### Work to be completed
Among the lines below, a stretch begins at the one with "Timeline (335, 201)" and ends at the one with "My Costume (60, 2243)". Repeat that stretch exactly, ends included.

(Records provided begins)

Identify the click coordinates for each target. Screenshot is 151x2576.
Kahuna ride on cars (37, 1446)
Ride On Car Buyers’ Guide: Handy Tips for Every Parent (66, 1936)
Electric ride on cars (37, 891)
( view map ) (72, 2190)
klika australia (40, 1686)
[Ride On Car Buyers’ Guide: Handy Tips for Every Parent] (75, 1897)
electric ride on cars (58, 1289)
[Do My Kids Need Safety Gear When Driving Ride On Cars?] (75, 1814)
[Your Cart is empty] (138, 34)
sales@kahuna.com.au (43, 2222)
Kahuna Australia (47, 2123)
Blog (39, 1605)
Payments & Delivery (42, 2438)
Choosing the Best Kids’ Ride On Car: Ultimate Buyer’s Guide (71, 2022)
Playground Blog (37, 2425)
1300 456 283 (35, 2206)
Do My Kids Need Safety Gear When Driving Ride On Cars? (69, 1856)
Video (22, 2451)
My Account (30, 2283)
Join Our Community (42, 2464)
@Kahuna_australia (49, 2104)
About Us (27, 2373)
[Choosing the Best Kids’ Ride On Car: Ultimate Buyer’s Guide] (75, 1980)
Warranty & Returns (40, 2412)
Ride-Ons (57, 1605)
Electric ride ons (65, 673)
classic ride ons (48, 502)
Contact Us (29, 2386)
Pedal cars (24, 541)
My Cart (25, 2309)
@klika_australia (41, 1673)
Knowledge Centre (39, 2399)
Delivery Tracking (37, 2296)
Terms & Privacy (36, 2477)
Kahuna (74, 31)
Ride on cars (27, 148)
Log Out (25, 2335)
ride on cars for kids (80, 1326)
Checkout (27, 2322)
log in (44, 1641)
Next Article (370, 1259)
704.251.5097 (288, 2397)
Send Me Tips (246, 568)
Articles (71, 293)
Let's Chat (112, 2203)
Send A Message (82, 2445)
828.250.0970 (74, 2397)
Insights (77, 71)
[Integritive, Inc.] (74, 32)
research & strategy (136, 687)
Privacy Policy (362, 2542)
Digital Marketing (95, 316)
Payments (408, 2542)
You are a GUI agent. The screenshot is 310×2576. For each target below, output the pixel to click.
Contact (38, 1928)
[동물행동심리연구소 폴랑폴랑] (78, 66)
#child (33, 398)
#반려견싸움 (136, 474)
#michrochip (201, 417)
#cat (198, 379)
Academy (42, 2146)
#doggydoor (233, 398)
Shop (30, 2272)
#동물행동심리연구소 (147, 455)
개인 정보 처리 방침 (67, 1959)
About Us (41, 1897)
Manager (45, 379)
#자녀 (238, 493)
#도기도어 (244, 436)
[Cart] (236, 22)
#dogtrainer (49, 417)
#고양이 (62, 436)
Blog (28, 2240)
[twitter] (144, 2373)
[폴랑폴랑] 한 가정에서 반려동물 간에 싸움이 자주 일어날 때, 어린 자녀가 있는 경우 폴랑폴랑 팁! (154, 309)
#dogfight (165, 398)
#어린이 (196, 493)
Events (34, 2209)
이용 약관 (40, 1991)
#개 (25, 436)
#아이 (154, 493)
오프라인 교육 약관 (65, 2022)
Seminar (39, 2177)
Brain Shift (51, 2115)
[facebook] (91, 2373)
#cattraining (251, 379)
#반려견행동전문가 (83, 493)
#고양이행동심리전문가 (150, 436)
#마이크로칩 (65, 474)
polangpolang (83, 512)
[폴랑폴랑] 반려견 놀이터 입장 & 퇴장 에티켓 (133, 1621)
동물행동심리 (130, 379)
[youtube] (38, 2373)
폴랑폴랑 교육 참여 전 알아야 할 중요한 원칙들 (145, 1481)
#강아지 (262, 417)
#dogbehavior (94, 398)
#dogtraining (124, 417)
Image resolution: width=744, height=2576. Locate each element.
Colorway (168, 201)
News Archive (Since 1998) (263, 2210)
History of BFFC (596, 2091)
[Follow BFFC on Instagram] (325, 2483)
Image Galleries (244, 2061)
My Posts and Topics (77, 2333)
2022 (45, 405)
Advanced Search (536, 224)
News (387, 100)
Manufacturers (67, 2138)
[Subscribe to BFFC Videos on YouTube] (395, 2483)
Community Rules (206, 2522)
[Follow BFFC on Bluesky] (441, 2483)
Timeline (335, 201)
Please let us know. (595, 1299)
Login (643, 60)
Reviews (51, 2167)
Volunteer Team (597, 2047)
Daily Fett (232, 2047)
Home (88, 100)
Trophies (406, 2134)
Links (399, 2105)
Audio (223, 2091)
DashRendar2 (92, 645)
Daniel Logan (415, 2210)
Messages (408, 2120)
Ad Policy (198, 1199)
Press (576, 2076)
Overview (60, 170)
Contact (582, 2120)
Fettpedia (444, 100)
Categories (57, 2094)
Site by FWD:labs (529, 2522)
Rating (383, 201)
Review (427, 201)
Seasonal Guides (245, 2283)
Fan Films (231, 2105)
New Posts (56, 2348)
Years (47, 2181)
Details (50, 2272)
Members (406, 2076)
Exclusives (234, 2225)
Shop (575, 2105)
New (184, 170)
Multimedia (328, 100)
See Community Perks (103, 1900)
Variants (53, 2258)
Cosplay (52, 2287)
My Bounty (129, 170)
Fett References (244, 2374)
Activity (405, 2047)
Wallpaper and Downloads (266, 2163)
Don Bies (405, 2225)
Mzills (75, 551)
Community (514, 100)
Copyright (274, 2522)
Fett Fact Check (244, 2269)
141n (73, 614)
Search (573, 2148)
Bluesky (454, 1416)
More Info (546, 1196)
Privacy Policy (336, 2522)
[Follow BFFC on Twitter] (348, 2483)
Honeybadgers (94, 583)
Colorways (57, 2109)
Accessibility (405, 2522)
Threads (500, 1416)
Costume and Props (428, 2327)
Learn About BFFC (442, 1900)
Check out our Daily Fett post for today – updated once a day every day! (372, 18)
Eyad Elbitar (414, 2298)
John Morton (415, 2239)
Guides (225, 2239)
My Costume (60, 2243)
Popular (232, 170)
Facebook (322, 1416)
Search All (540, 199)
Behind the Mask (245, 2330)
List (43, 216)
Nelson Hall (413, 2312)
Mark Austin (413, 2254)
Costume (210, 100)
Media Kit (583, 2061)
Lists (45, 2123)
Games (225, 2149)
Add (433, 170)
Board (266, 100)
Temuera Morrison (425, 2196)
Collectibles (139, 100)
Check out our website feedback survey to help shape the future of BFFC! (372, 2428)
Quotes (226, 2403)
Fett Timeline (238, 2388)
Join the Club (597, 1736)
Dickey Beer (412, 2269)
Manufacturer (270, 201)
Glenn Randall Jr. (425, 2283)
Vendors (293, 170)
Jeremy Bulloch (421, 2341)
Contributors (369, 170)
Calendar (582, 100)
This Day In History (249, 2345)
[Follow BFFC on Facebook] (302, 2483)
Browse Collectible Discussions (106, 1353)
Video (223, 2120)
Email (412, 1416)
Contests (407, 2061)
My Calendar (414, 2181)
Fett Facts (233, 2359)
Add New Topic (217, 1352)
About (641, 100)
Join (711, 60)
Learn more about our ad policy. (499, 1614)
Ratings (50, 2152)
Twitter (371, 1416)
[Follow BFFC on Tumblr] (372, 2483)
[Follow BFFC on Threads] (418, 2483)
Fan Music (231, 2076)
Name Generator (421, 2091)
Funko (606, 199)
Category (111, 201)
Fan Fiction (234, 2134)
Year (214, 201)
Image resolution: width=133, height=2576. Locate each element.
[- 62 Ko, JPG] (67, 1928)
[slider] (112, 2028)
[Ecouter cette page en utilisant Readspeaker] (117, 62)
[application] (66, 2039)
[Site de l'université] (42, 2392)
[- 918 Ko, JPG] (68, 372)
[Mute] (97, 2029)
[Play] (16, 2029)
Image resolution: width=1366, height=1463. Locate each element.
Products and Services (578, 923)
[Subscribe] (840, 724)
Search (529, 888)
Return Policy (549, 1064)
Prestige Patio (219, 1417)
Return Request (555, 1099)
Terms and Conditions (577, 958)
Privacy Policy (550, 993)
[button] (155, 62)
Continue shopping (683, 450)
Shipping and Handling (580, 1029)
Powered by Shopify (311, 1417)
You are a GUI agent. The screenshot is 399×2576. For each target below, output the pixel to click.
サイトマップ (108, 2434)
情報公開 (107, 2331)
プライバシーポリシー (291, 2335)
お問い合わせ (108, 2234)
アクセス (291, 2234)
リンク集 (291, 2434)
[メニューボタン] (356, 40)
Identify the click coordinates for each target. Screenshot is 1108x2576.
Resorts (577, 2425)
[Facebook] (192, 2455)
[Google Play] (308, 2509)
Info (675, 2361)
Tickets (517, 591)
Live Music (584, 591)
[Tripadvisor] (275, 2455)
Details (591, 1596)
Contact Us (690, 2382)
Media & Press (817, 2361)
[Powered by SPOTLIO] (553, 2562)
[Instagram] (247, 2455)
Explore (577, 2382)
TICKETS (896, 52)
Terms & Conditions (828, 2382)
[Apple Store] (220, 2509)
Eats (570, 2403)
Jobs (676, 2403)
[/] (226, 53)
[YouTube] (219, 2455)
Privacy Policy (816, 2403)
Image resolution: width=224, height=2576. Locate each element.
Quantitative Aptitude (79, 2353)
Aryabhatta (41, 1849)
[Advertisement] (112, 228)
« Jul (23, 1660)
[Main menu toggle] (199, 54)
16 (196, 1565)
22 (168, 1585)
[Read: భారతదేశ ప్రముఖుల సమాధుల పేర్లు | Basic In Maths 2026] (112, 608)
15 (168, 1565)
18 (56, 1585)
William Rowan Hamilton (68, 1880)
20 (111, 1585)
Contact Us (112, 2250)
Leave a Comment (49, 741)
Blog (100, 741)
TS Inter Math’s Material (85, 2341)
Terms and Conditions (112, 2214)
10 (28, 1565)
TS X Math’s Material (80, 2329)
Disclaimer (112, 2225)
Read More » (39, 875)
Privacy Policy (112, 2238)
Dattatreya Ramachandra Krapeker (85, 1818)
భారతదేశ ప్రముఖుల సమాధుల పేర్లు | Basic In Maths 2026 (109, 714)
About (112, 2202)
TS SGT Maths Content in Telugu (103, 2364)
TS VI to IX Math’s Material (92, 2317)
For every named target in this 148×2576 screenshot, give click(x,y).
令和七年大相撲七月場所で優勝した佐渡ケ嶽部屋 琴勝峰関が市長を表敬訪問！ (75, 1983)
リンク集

(Records provided ends)

### Solution for this exercise
Timeline (335, 201)
Please let us know. (595, 1299)
Login (643, 60)
Reviews (51, 2167)
Volunteer Team (597, 2047)
Daily Fett (232, 2047)
Home (88, 100)
Trophies (406, 2134)
Links (399, 2105)
Audio (223, 2091)
DashRendar2 (92, 645)
Daniel Logan (415, 2210)
Messages (408, 2120)
Ad Policy (198, 1199)
Press (576, 2076)
Overview (60, 170)
Contact (582, 2120)
Fettpedia (444, 100)
Categories (57, 2094)
Site by FWD:labs (529, 2522)
Rating (383, 201)
Review (427, 201)
Seasonal Guides (245, 2283)
Fan Films (231, 2105)
New Posts (56, 2348)
Years (47, 2181)
Details (50, 2272)
Members (406, 2076)
Exclusives (234, 2225)
Shop (575, 2105)
New (184, 170)
Multimedia (328, 100)
See Community Perks (103, 1900)
Variants (53, 2258)
Cosplay (52, 2287)
My Bounty (129, 170)
Fett References (244, 2374)
Activity (405, 2047)
Wallpaper and Downloads (266, 2163)
Don Bies (405, 2225)
Mzills (75, 551)
Community (514, 100)
Copyright (274, 2522)
Fett Fact Check (244, 2269)
141n (73, 614)
Search (573, 2148)
Bluesky (454, 1416)
More Info (546, 1196)
Privacy Policy (336, 2522)
[Follow BFFC on Twitter] (348, 2483)
Honeybadgers (94, 583)
Colorways (57, 2109)
Accessibility (405, 2522)
Threads (500, 1416)
Costume and Props (428, 2327)
Learn About BFFC (442, 1900)
Check out our Daily Fett post for today – updated once a day every day! (372, 18)
Eyad Elbitar (414, 2298)
John Morton (415, 2239)
Guides (225, 2239)
My Costume (60, 2243)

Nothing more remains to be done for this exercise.